3D Reconstruction of the Neurovascular Unit Reveals Differential Loss of Cholinergic Innervation in the Cortex and Hippocampus of the Adult Mouse Brain

Increasing evidence supports a role for cerebrovasculature dysfunction in the etiology of Alzheimer’s disease (AD). Blood vessels in the brain are composed of a collection of cells and acellular material that comprise the neurovascular unit (NVU). The NVU in the hippocampus and cortex receives innervation from cholinergic neurons that originate in the basal forebrain. Death of these neurons and their nerve fibers is an early feature of AD. However, the effect of the loss of cholinergic innervation on the NVU is not well characterized.
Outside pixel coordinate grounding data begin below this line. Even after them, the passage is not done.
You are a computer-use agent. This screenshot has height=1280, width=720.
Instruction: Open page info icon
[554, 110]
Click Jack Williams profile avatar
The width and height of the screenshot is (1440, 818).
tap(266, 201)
The purpose of this study was to evaluate the effect of the loss of cholinergic innervation of components of the NVU at capillaries, arteries and veins in the hippocampus and cortex. Adult male C57BL/6 mice received an intracerebroventricular injection of the immunotoxin p75NTR mu-saporin to induce the loss of cholinergic neurons. Quadruple labeling immunohistochemistry and 3D reconstruction were carried out to characterize specific points of contact between cholinergic fibers and collagen IV, smooth muscle cells and astrocyte endfeet. Innate differences were observed between vessels of the hippocampus and cortex of control mice, including a greater amount of cholinergic contact with perivascular astrocytes in hippocampal capillaries and a thicker basement membrane in hippocampal veins. Saporin treatment induced a loss of cholinergic innervation at the arterial basement membrane and smooth muscle cells of both the hippocampus and the cortex. In the cortex, there was an additional loss of innervation at the astrocytic endfeet. The current results suggest that cortical arteries are more strongly affected by cholinergic denervation than arteries in the hippocampus. This regional variation may have implications for the etiology of the vascular pathology that develops in AD.